-- YOUR OBJECTIVE --
Each line from the one containing "Click external link" through the end of the data is to be written out exactly, and nothing more.

-- EXCERPTED DATA --
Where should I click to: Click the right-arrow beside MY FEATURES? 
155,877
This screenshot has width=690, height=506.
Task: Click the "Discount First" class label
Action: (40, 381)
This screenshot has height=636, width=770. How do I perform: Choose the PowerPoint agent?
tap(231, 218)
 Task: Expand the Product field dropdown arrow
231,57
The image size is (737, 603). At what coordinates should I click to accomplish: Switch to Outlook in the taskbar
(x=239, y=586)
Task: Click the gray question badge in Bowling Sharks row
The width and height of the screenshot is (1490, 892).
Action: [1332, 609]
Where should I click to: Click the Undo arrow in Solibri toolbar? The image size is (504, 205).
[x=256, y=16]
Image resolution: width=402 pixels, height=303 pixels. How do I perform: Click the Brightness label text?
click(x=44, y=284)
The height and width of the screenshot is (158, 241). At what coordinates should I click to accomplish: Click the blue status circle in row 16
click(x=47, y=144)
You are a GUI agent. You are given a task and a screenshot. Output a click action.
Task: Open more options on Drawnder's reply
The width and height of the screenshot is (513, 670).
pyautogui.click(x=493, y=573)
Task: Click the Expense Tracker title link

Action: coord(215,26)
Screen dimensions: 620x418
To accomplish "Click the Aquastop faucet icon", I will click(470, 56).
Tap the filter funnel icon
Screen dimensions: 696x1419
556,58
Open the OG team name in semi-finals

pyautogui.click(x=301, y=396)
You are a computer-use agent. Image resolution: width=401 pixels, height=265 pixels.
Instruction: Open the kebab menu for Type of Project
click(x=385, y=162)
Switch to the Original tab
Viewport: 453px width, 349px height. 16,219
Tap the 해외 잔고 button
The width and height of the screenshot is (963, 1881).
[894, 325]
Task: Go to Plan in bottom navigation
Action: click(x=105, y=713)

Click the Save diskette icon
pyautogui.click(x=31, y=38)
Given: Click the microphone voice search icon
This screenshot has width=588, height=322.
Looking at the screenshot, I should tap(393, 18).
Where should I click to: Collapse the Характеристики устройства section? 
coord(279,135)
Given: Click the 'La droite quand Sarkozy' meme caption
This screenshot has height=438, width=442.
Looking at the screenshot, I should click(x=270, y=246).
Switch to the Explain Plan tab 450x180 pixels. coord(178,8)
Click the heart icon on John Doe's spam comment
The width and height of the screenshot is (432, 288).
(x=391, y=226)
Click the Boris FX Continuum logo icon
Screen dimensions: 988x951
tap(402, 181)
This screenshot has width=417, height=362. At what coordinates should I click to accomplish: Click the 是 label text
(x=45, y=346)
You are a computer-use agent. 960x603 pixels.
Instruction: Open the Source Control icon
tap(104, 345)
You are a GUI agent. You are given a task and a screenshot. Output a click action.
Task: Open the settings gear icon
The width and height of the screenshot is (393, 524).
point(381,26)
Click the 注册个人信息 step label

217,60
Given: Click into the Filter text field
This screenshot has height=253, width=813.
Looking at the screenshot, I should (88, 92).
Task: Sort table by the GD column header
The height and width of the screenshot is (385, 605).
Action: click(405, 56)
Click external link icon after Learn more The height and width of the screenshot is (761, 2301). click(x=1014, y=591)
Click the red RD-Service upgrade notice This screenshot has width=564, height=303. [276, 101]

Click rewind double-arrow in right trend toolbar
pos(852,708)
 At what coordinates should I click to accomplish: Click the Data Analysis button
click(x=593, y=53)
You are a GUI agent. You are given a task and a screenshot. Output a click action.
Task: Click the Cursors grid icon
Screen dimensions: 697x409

-- TASK RESULT --
Click external link icon after Learn more The height and width of the screenshot is (761, 2301). click(x=1014, y=591)
Click the red RD-Service upgrade notice This screenshot has width=564, height=303. [276, 101]

Click rewind double-arrow in right trend toolbar
pos(852,708)
 At what coordinates should I click to accomplish: Click the Data Analysis button
click(x=593, y=53)
You are a GUI agent. You are given a task and a screenshot. Output a click action.
Task: Click the Cursors grid icon
Screen dimensions: 697x409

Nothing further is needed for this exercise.